Questa concezione di fondo della caduta assume forme differenti all’interno di culture e religioni diverse.
Punti di vista sul mito della caduta. Il tema della caduta può venire considerato dai seguenti punti di vista: 1) del tempo storico e del suo dispiegarsi; 2) della teogonia; 3) della cosmogonia; 4) dell’antropogonia, che comprende la creazione dell’uomo e la sua condizione attuale.
Tempo storico. Se considerata dal punto di vista temporale, la caduta si colloca a metà strada fra Urzeit e Endzeit, fra l’inizio e la fine della creazione. All’interno del tempo storico, si trova molto da presso agli inizi del tempo, concepiti come un’età dell’oro rispetto alla quale la caduta e le sue conseguenze rappresentano una rottura ovvero una degradazione. Questa concezione storica e temporale della caduta si può rinvenire in varie tradizioni popolari, come pure nei miti dell’età dell’oro e del paradiso perduto.

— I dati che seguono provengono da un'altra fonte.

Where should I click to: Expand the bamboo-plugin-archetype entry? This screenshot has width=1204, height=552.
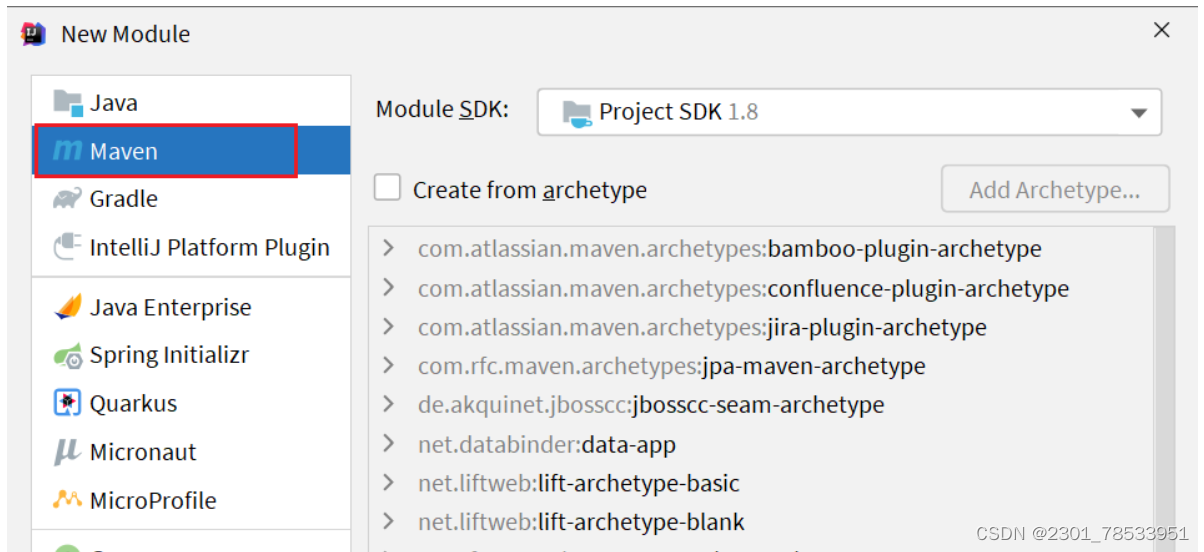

Teogonia. L’aspetto teogonico della caduta si occupa della degradazione del divino e si ritrova nei numerosi miti che riguardano l’origine degli dei, la loro vittoria sopra il Caos, ovvero la vittoria delle forze più recenti del campo divino su quelle più antiche. Coestensiva alla creazione, la caduta, così come la teogonia la presenta, comporta l’identificazione del male con il Caos da un lato e della salvezza con la creazione dall’altro. Questa concezione della caduta si rinviene specialmente nei miti teogonici sumero-accadici, che narrano la vittoria dell’ordine sul Caos preesistente; nonché nel mito egizio della lotta fra Seth e Horus. In senso stretto questi miti teogonici non sono autentici miti della caduta, ma due dei temi in essi ricorrenti giustificano la loro inclusione in una tipologia dei miti su questo argomento. In primo luogo, essi pongono l’accento sulla celebrazione rituale del mantenimento della creazione e dell’ordine cosmico, come nella festa di Akitu a Babilonia. In secondo luogo presentano, attraverso una varietà di miti, il tema della degradazione della divinità, derivante dalla caduta di una qualche parte della sostanza divina entro la materia, il corpo o l’oscurità. Questo tema si rivela come centrale nelle tre forme più importanti di dualismo religioso: l’Orfismo, lo Gnosticismo e il Manicheismo.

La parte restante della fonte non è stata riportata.